Все нагнулись над бумагой и стали сочинять, но Александр первый поднялся с места и быстро прочел:

Где наша роза,

Дитя зари?

Увяла роза,

Друзья мои.

Не говори:

«Вот жизни младость!»

Не повтори:

«Так вянет радость!»

В душе скажи:

«Прости, жалею» —

И на лилею

Нам укажи.

— Отлично! — сказал удивленный Кошанский. — Дайте сюда вашу бумагу… Что же остальные? — спросил он после некоторого молчания.

Но никто не пожелал читать после Пушкина. Все делали вид, что они ничего не написали. Барон Дельвиг прикрыл руками свою рукопись, а самолюбивый Илличевский порвал ее.

Гувернер Алексей Николаевич Иконников, внук знаменитого актера Дмитриевского, поклонник лицейских стихотворцев, после классов прибежал в комнату Александра:

— Покажите, господин Пушкин, покажите!

Но Александр ничего не мог показать, потому что рукопись забрал Кошанский. Он прочел стихи наизусть. Иконников восхитился:

— Вы гений, господин Пушкин, гений!

— Стихи самые посредственные, — возразил Александр.

— Стихи прекрасные! Какая легкость, грация! Я вижу на вашем челе сияние славы.

Он порывисто обнял Александра. От него пахло водкой. Он был восторженный человек, но жестокий пьяница. Лицеисты любили Иконникова, несмотря на его слабость, и заступались за него перед инспектором Мартыном Степановичем Пилецким, который жаловался на него министру.

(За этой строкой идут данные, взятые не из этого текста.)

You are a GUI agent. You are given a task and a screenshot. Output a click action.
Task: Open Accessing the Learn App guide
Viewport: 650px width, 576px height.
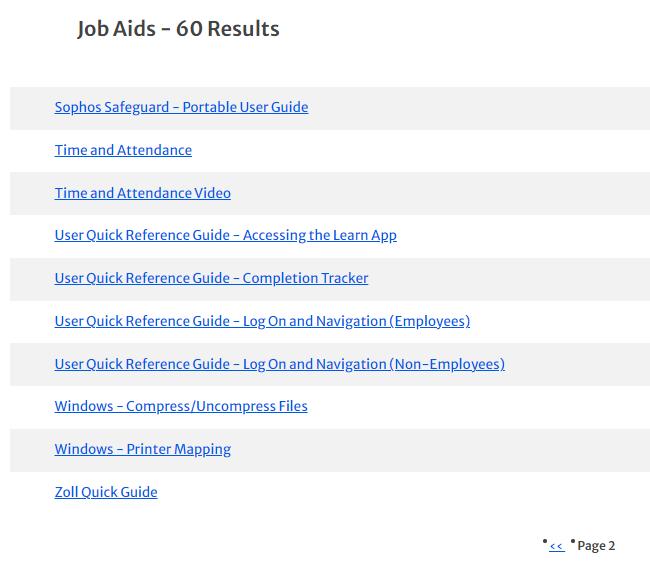click(x=225, y=235)
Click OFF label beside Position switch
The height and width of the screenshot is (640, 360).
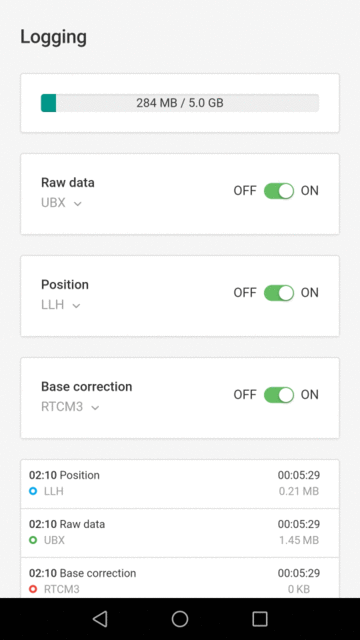pos(245,293)
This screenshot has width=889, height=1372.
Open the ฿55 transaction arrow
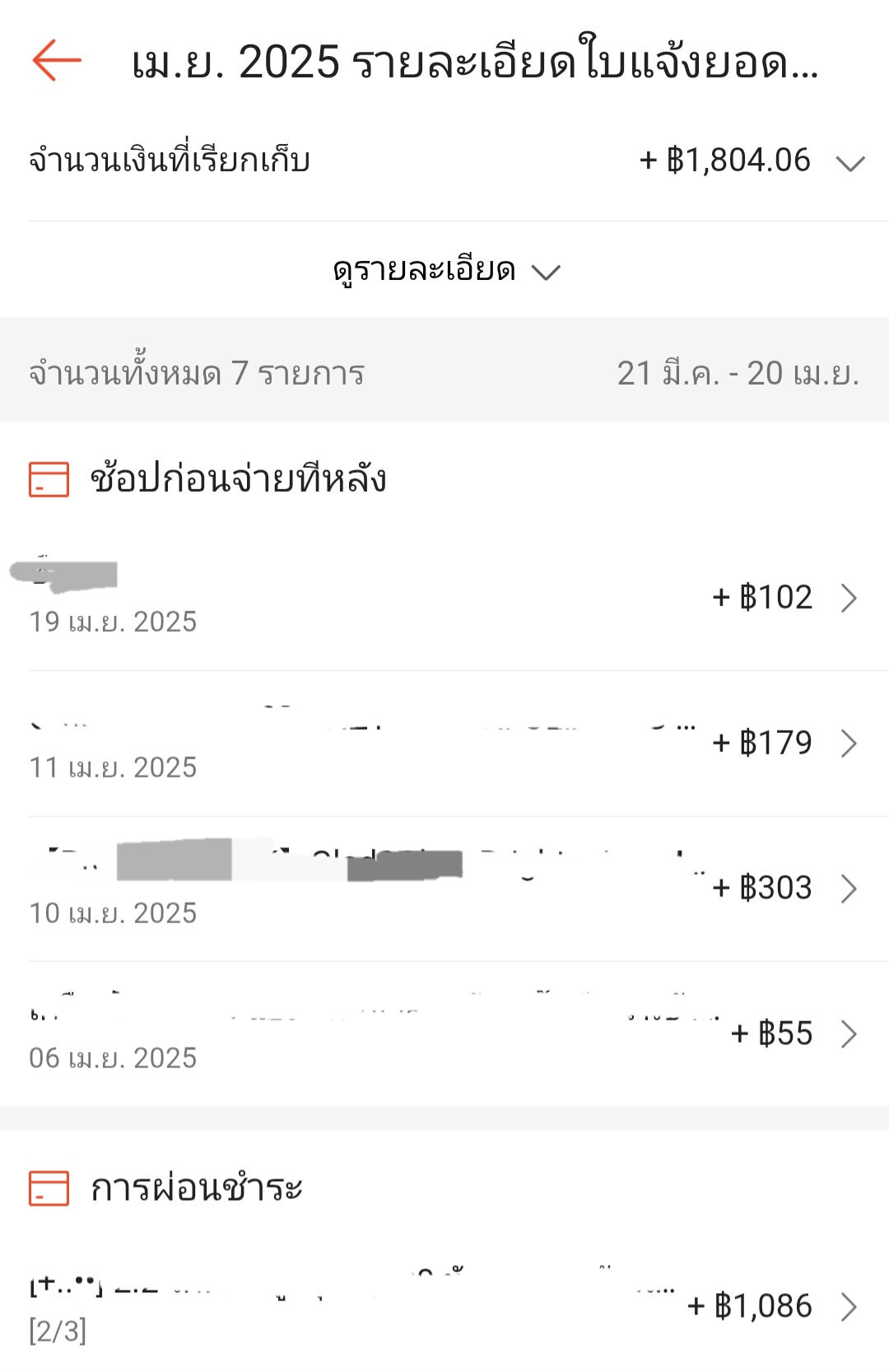click(x=849, y=1034)
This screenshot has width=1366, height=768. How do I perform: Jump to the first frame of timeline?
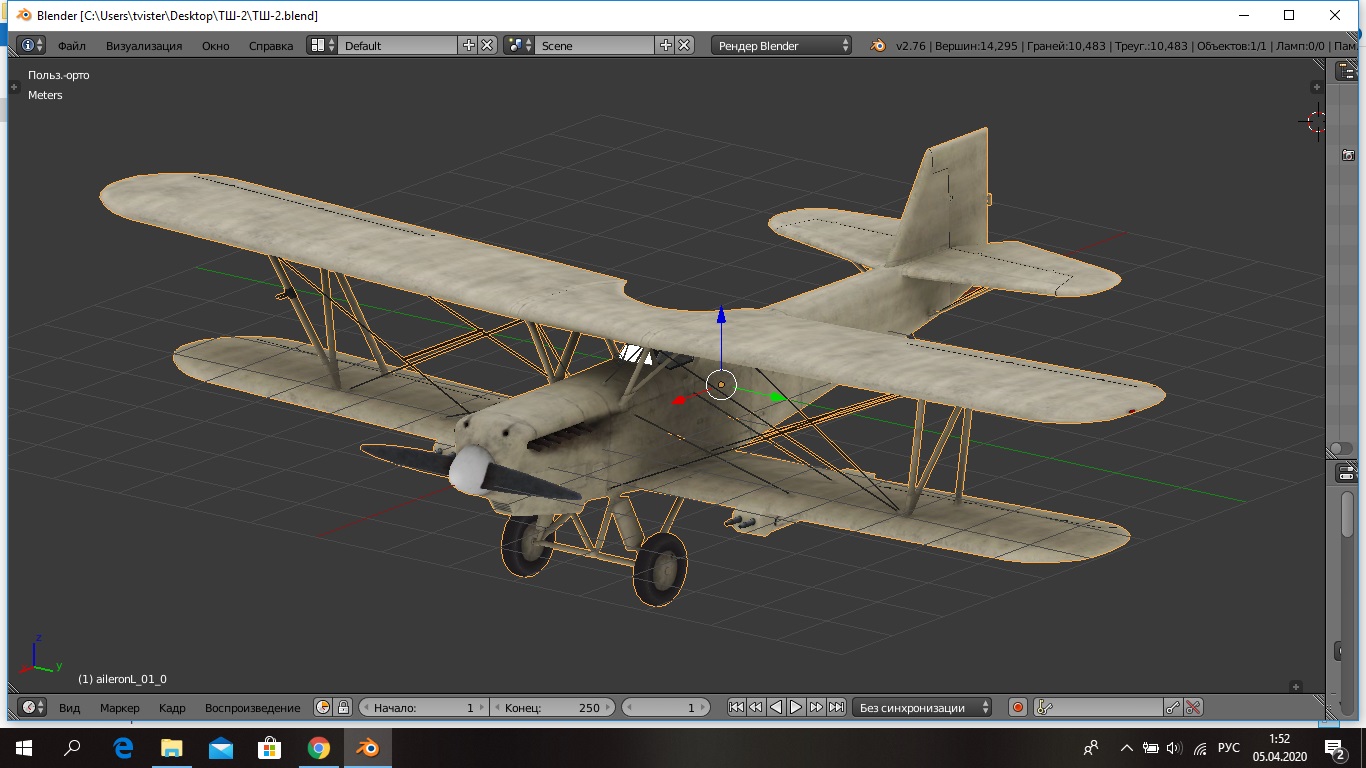[736, 707]
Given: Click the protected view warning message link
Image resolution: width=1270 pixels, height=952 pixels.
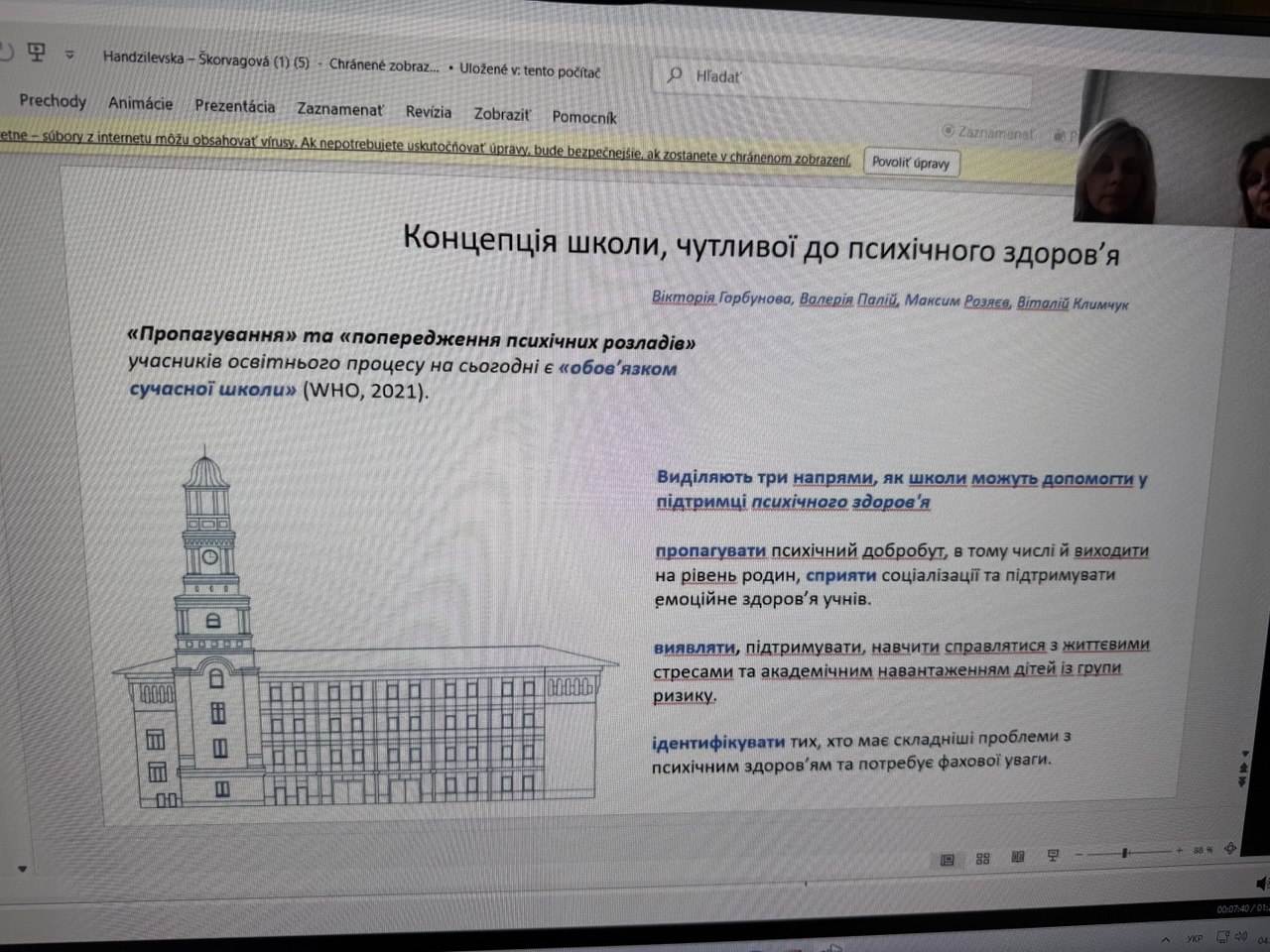Looking at the screenshot, I should [427, 149].
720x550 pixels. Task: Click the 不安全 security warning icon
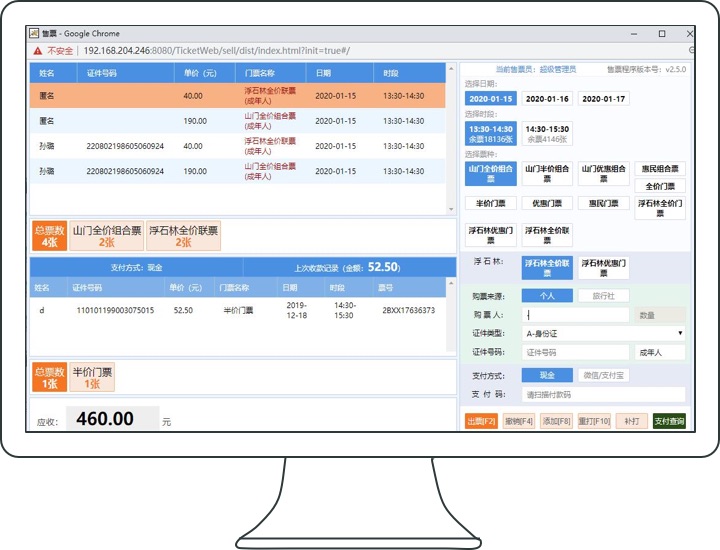click(38, 49)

У Пилецкого были строгие правила. Он считал, что инспектор должен все знать об учениках и немедленно сообщать министру, даже не докладывая директору. Он держался с важностью. Никто не видал на его лице улыбки. Глаза его горели, как у какого-то проповедника.

Раз как-то Александр, лежа в постели, рассказывал Жанно вполголоса поэму, которую он думал писать о каком-то грешном монахе. Александр любил изображать себя в виде монаха, заключенного в монастыре, в келье. Вдруг ему послышался шорох за дверью. Он босиком тихонько пробрался к двери и быстро распахнул ее. За дверью оказался Пилецкий. Он подслушивал и даже не успел отвернуть ухо.